An English translation, titled Ultramarine, was published by the British Héloïse Press in 2023, translated by Canadian Cory Stockwell. An American English translation was published in 2025, by Franco-American Eve Hill-Agnus of Deep Vellum. It was Hill-Angus's first novel-length work of translation.

== Themes ==
Drew Broussard of Literary Hub has written that the novel examines "questions of hierarchy, gender, and isolation."
 Publishers Weekly noted that "Navarro explores the captain’s profound connection with her ship (evoking the myth of Iphigenia, the captain reflects, “What will we sacrifice, boat? What will we throw into the sea to make you come back to our side?”) and the complex gender dynamics aboard."

Fernanda Coutinho Teixeira of Strange Horizons has noted that the novel "embraces the notion of the open sea as almost a different dimension, a place where both sailors and captain must understand themselves as something beyond the confines of earthly concepts." Carr Harkrader of The Chicago Review of Books wrote that the novel's "setting in the barren sea frames the human impulses attempting to break through people who have been trained to ignore them."

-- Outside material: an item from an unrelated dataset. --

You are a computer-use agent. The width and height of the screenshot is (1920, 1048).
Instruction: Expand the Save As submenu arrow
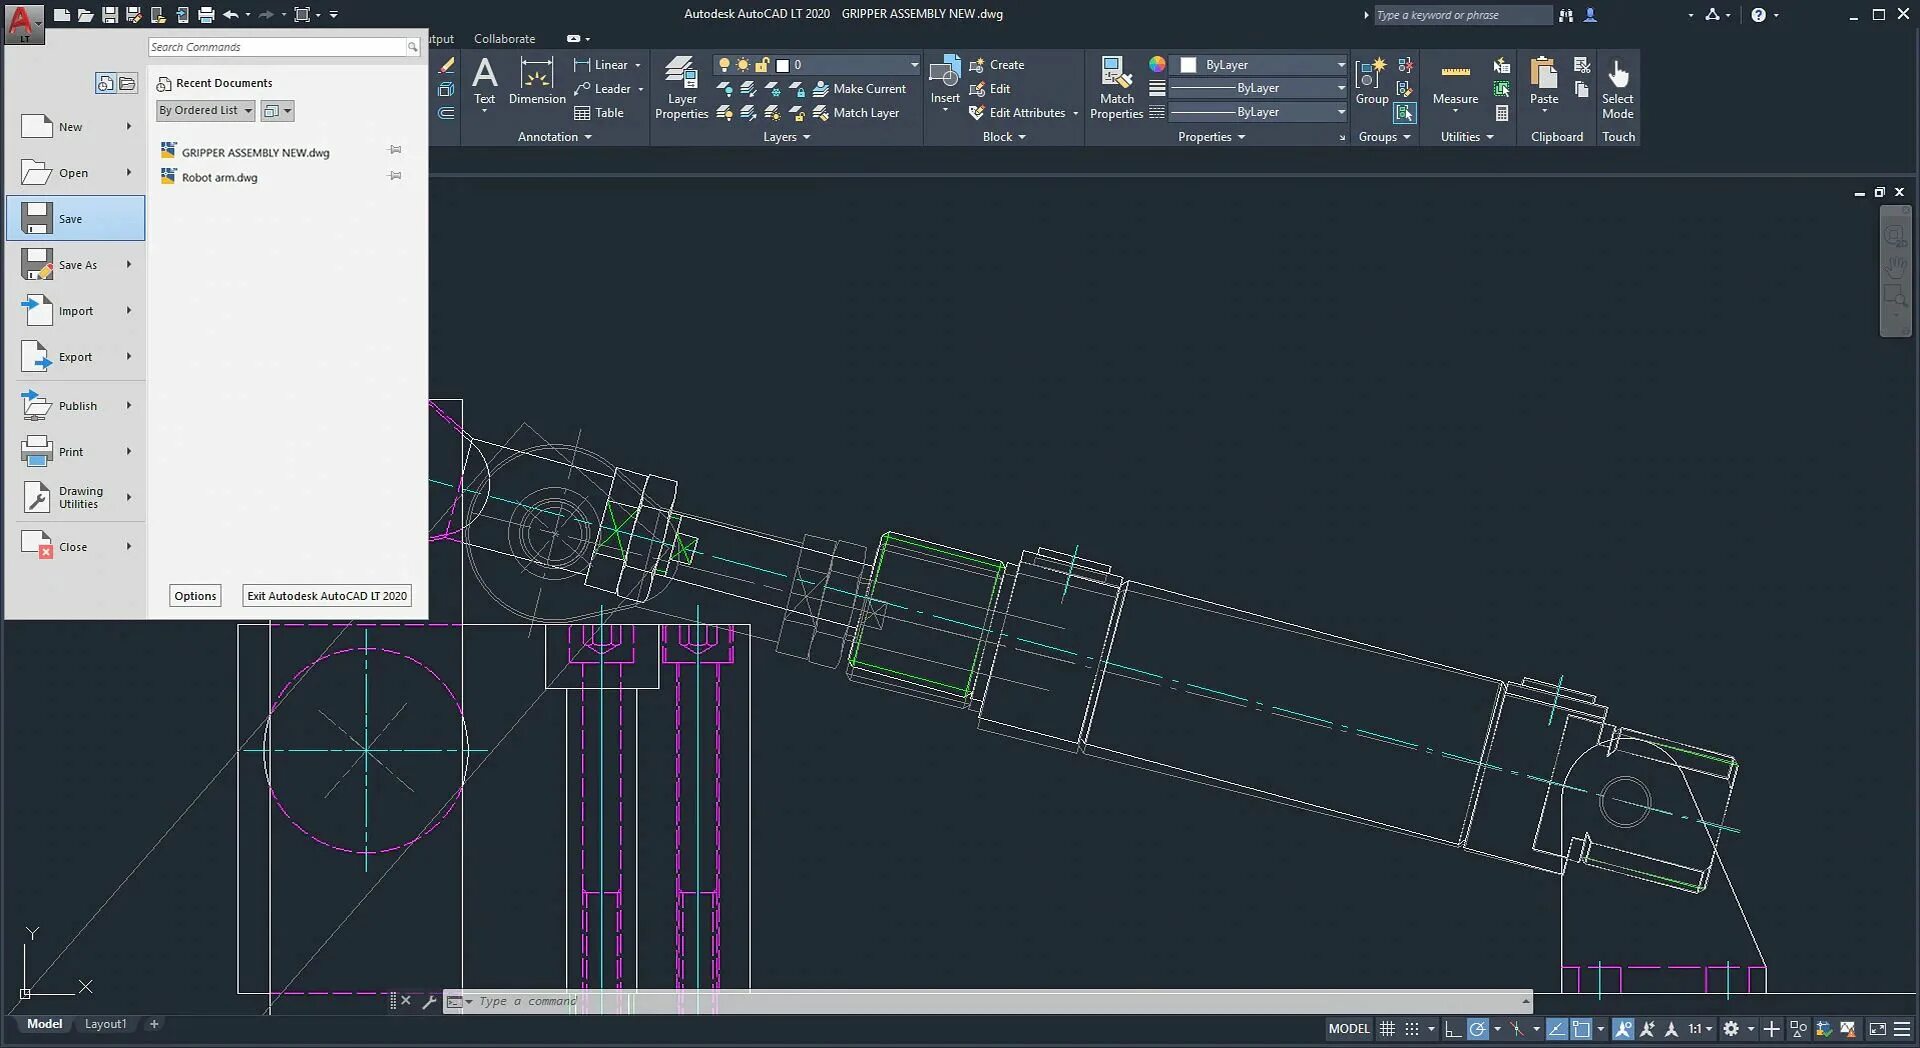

In an interview with France Culture, Navarro stated that "I am obsessed with the notion of time... time spent aboard a ship makes the world disappear: there's no more network, no more of the flood of internet notifications, in the end, two weeks aboard a cargo ship is a like a retreat in a monastery."

== Reception ==
Publishers Weekly gave the novel a starred review, praising the "spellbinding prose that enhances the novel’s nightmarish atmosphere... This captivating saga lures and disturbs in equal measure." Annilee Newton of Asymptote wrote that the novel "feels like the work of a poet. It isn’t the kind of novel that hammers down linear plot points and works its way methodically through a narrative. Instead, the story roots itself in the perceptions of the characters and the almost gothic atmosphere," adding that "Navarro gives us an eerily beautiful portal into the submerged depths of our own interior worlds." Fernanda Coutinho Teixeira of Strange Horizons wrote that it was "an uncanny, introspective story" that was "a brief but memorable read that feels precise and intentional in its handling of its themes. In embracing its fluidity, the novella creates an immersive, emotional experience for a reader willing to dive into its mixture of yearning, fear, and loneliness."

== Adaptations ==
In early 2025, a theatre in Biarritz, in southern France, staged a play adaptation of the novel.